La loi de finances initiale exercice 2024 comporte de nouvelles mesures fiscales. Pour mieux cerner la teneur et les implications desdites mesures, Sidwaya a accordé une interview au directeur général des impôts, Daouda Kirakoya. Dans cet entretien, il revient également sur les objectifs assignés à la direction générale des impôts pour 2024, ainsi que sur les enjeux liés à la mobilisation des ressources domestiques propres face aux urgences du moment.
Sidwaya (S) : Le 15 décembre dernier, l’ALT a adopté la loi de finances initiale, exercice 2024. Quelles sont les innovations fiscales, ou nouveaux impôts/taxes qui sont prévus en 2024 ?
Daouda Kirakoya (D. K) : Le vote de la loi de finances donne l’opportunité chaque année au gouvernement et au parlement de procéder à des réformes ou ajustements du dispositif fiscal. Cette année 2024, des mesures fiscales nouvelles ont été prises. Mais en termes de nouveaux impôts ou taxes, on note seulement deux dont véritablement, une nouvelle taxe à savoir, la taxe spécifique sur le ciment en remplacement de la TVA sur le ciment. L’autre, c’est plutôt une extension de la contribution au fonds de soutien patriotique aux entreprises.

## [CONSIGNE ÉCRITE]
Relevez tous les prélèvements fiscaux (taxes, impôts ou contributions) nommément cités dans l'entretien sur la fiscalité 2024 ci-dessus.

## [EXTRAITS DE DONNÉES]
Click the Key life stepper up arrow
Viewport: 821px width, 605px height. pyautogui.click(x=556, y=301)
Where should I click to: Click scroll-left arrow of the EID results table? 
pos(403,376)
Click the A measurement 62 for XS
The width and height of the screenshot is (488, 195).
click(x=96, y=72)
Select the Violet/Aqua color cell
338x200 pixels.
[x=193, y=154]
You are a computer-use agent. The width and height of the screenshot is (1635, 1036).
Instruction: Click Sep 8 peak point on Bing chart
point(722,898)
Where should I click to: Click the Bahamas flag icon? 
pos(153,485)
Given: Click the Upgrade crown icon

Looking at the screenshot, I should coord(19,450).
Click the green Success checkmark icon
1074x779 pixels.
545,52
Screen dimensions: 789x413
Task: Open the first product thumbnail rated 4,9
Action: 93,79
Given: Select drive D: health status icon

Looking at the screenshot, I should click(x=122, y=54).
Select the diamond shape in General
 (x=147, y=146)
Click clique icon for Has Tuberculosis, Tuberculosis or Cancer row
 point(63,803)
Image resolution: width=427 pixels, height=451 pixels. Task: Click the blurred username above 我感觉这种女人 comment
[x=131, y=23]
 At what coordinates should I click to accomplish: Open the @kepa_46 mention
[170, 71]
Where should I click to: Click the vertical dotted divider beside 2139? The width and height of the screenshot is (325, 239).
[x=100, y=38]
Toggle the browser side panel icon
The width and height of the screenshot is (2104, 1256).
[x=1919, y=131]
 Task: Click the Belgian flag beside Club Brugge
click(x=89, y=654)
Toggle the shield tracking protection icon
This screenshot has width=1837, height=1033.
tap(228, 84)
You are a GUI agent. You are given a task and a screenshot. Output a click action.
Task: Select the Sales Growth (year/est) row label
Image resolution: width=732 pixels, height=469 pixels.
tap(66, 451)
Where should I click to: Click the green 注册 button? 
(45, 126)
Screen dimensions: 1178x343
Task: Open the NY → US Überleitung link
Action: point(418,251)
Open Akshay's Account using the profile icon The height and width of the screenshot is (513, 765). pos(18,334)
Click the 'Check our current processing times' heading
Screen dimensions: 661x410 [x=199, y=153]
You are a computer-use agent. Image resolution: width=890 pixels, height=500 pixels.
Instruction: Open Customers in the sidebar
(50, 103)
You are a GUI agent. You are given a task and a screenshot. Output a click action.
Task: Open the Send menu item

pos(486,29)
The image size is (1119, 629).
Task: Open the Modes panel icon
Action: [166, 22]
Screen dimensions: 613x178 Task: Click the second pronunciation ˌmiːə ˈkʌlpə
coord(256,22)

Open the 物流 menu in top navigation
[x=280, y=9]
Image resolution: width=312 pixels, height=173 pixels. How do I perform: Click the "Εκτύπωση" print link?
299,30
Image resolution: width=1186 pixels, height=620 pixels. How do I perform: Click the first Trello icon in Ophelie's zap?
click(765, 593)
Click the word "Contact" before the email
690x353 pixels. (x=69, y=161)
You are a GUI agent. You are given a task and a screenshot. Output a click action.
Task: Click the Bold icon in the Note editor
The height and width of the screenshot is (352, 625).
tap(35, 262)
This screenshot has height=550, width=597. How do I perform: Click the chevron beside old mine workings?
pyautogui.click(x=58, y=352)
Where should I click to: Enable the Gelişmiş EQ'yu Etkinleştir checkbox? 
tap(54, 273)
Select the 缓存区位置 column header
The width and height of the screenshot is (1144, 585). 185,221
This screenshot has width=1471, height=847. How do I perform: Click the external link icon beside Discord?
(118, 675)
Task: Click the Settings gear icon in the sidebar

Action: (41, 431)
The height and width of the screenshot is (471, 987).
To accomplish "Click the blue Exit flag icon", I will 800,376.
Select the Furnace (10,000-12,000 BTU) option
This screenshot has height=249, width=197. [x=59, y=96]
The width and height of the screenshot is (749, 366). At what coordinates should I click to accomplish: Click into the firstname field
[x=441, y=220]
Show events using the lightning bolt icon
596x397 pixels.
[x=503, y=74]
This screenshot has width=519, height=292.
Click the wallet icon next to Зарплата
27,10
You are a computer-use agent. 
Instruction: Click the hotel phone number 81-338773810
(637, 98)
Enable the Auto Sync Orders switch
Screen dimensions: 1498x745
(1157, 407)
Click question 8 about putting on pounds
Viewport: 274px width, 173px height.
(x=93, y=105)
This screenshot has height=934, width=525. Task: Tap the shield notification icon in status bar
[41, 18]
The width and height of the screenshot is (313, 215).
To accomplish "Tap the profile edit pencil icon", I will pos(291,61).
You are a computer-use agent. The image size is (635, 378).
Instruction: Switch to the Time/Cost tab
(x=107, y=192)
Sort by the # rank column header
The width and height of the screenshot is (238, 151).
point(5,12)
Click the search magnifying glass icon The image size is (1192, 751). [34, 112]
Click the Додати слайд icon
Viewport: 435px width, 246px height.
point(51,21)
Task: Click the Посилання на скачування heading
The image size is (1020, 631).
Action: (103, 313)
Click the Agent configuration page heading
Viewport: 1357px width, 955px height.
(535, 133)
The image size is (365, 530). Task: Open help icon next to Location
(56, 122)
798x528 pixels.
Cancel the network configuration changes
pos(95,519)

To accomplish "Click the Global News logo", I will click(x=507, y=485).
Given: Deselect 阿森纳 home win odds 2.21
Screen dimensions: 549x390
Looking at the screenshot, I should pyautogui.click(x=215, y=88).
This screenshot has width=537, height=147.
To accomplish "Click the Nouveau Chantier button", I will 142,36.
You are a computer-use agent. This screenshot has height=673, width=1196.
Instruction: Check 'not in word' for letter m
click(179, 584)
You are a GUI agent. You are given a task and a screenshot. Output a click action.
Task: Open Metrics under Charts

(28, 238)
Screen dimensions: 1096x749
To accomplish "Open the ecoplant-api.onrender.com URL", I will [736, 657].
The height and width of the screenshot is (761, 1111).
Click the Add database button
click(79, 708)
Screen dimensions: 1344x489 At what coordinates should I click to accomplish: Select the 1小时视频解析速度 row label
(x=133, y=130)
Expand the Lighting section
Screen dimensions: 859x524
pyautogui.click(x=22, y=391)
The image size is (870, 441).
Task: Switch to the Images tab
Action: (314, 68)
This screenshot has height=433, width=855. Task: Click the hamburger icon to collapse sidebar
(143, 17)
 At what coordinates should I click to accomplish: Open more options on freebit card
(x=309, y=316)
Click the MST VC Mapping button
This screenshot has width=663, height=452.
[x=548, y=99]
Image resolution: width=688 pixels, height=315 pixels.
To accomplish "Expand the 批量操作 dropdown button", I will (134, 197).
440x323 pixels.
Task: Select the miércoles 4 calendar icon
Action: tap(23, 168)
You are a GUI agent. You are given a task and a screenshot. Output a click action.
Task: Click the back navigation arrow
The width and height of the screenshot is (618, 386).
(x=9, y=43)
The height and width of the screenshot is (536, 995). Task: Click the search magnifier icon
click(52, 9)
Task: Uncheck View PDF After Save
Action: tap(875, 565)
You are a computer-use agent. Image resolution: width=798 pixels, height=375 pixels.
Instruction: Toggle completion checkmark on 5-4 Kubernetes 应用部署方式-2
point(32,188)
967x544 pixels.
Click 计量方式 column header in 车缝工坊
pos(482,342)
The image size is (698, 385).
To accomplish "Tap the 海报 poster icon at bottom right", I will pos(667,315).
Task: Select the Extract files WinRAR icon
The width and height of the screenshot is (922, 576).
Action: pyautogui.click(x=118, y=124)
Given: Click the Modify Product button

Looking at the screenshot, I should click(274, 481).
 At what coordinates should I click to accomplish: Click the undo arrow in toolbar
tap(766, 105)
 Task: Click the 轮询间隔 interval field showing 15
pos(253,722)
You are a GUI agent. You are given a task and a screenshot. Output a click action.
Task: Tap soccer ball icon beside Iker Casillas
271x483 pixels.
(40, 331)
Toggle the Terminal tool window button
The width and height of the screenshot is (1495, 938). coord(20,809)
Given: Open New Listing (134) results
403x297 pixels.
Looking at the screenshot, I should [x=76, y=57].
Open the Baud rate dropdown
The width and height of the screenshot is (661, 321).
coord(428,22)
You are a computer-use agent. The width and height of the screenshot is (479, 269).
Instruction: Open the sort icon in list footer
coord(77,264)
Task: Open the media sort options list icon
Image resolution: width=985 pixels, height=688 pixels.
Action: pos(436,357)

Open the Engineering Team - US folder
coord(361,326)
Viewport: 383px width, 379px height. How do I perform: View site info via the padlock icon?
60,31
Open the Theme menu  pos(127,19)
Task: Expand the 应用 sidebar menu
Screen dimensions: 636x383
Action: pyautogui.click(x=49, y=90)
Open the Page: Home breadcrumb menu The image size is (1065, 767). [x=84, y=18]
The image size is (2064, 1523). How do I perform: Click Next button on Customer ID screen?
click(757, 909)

## [SOLUTION]
- la taxe spécifique sur le ciment
- la TVA sur le ciment
- la contribution au fonds de soutien patriotique aux entreprises